PrariePrincess:
As bad as that sounds I totally am ok with no contact.
It doesn't sound bad to us. We're a pretty even split on this board with having C/NC, but everyone understands.
Merida, I hate those CS calculations for you.
Storm77:
Angry that all of us r here bc of two really selfish a holes and people have the nerve to judge us
That has been the single most difficult aspect of this, how WE, the BS, are judged.
For me, when OW showed up and told FWH she was pregnant, the first words out of his mouth were "I want nothing to do with it." Somehow I am still to blame for his choice of NC.
I recall being in the ladies room with a female co-worker/"friend" (more like frenemy) after that day, and her asking "So, I heard OW is pregnant by FWH."
I told her yes, it appeared so, but a dna test was needed. She asked if FWH was going to help her raise OC, and I said he was saying no. She automatically told me I needed to make him raise OC (a sentiment echoed again and again to me from my stepDs and FWH's XW, all of whom told me I was not a "real woman" or a "mother" if I could "allow" FWH to walk away from OC).
People do NOT understand, and often I think that they won't unless they are in this situation, much like many situations in life, and it is not our problem. If they don't like it, they know where the door is, they can exit through that door on their way to go fuck themselves (sorry for the language).
My month has been full of stress, waiting to hear back from our lawyer since she lost the election and will hopefully be working on our case. We also had a pregnancy scare, which was almost a week long (I ended up testing negative on a pregnancy test and getting my period the next day, a week late).
In that week I had mentally rearranged our lives. I would finish my program at school and give up my internship abroad. Instead of going into a global grad program right away, I would work for a few years after graduation, then go into a local grad program. I would make it work.

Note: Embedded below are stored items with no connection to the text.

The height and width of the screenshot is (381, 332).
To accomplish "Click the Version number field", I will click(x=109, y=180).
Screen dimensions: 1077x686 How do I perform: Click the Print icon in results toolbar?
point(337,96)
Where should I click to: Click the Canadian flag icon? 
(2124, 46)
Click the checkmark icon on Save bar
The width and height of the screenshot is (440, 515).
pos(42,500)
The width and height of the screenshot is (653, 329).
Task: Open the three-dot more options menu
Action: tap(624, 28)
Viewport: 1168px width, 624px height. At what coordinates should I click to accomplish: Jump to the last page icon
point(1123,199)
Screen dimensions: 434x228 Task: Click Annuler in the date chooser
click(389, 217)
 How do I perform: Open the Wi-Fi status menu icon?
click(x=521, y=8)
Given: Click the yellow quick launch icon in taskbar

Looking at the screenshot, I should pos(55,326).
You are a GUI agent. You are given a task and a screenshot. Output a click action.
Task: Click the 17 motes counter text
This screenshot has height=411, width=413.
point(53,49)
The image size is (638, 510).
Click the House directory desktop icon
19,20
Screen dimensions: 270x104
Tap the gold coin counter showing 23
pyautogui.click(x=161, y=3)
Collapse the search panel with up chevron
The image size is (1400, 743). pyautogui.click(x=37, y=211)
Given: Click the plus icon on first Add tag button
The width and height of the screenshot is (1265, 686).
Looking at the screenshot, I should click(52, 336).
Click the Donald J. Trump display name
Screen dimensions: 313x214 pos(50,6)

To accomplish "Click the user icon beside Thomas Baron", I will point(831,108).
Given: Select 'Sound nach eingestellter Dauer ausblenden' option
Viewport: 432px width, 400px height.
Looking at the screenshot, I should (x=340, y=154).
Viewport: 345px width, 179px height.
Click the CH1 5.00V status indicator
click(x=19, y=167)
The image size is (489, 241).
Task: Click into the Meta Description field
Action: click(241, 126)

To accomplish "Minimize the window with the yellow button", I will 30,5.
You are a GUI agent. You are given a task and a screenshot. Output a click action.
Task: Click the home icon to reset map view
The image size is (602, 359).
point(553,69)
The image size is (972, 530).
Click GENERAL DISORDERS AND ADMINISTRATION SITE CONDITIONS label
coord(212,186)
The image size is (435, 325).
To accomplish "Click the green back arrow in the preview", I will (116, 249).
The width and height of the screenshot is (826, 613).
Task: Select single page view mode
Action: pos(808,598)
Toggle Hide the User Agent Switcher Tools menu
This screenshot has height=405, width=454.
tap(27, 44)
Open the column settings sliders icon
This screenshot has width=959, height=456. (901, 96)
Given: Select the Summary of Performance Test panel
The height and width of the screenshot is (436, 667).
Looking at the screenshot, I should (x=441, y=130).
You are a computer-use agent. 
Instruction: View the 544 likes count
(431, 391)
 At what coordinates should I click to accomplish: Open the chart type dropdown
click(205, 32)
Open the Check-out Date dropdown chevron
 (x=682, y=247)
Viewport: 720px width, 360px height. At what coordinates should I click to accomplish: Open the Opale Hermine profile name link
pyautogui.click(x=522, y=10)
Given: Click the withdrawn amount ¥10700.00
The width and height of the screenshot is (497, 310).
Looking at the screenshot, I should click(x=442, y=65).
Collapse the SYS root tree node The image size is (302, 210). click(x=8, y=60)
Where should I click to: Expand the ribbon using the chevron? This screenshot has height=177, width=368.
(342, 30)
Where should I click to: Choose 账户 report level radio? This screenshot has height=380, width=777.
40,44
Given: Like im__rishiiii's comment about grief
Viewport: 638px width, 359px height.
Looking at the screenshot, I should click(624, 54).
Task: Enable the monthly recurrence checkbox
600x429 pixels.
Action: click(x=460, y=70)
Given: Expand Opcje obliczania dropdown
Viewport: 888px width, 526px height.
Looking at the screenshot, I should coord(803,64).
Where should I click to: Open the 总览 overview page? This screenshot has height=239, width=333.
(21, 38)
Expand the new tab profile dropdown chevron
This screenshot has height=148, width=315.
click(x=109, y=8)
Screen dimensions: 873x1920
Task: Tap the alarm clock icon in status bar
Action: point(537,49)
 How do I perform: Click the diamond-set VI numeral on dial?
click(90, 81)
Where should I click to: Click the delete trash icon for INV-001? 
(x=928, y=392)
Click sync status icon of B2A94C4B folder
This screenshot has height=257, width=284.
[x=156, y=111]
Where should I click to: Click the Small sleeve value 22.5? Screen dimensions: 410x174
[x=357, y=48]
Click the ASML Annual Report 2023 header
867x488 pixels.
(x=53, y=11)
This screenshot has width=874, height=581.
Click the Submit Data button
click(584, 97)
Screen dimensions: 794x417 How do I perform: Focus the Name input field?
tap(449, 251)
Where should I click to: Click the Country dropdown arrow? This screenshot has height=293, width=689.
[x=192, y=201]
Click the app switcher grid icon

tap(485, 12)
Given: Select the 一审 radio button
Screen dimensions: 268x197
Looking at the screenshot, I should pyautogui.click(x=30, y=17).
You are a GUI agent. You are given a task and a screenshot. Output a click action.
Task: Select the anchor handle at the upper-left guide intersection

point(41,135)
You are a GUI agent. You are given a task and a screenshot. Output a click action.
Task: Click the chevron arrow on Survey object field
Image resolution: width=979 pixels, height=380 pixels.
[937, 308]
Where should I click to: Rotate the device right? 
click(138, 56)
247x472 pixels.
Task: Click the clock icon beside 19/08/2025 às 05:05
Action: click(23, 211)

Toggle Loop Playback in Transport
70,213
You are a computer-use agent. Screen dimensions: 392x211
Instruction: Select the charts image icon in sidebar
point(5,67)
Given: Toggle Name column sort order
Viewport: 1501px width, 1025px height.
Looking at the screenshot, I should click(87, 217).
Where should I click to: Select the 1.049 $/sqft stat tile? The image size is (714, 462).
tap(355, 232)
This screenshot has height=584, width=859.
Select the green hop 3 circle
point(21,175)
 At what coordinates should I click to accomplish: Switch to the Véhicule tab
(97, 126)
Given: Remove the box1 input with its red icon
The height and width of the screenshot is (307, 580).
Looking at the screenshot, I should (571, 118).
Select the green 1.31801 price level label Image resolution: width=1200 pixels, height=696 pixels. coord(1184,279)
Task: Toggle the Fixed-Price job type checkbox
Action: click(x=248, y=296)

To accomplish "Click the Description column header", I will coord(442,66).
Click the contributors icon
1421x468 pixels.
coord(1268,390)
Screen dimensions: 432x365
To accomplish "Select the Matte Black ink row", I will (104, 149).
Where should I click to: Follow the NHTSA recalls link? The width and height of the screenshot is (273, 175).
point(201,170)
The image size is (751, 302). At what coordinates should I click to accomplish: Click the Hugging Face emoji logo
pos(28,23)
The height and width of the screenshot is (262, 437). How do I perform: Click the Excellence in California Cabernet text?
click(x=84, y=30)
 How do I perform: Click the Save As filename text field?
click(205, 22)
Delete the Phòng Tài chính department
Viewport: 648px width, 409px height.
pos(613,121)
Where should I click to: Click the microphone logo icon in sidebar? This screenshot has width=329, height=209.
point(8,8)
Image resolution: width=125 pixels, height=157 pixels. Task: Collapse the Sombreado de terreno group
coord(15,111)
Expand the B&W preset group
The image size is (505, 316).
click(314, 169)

It was all for naught, no pregnancy. Being that we only have one COM, due to our circumstances (age, finances, my educational and career goals) I couldn't help but think of how quickly and easily OW got pregnant, without regards to the consequences. It made me feel quite bitter and resentful, and made me question my decision to have an only child.
My mind also wondered that week to how different the pain of an OC situation is 7 years out (anniversary of Dday is in just a few days).
When OW was pregnant, and OC was a baby, the pain was so sharp it cut my guts like a dagger. I wanted OC to be MY baby so badly. She was beautiful, one of the prettiest babies I have ever seen. Everyone was making SUCH a big deal about her (inlaws, stepDs, etc.), it seemed like everyday was a competition between them on who could see and hold OC.
7 years out, OC just looks like any other 6 year old kid. She looks like she has quite an attitude (like lots of kids that age), and no one could really care less about her paternity or seeing her. There is still some pain, and still a feeling of "How fucking stupid can you be?" towards FWH (almost 40 years old, and already having multiple children and still having unprotected sex with a 20 year old), but the pain is so dull now.
I just wanted to tell you all that, because 5 years ago I never thought that pain would lose its edge, but it does.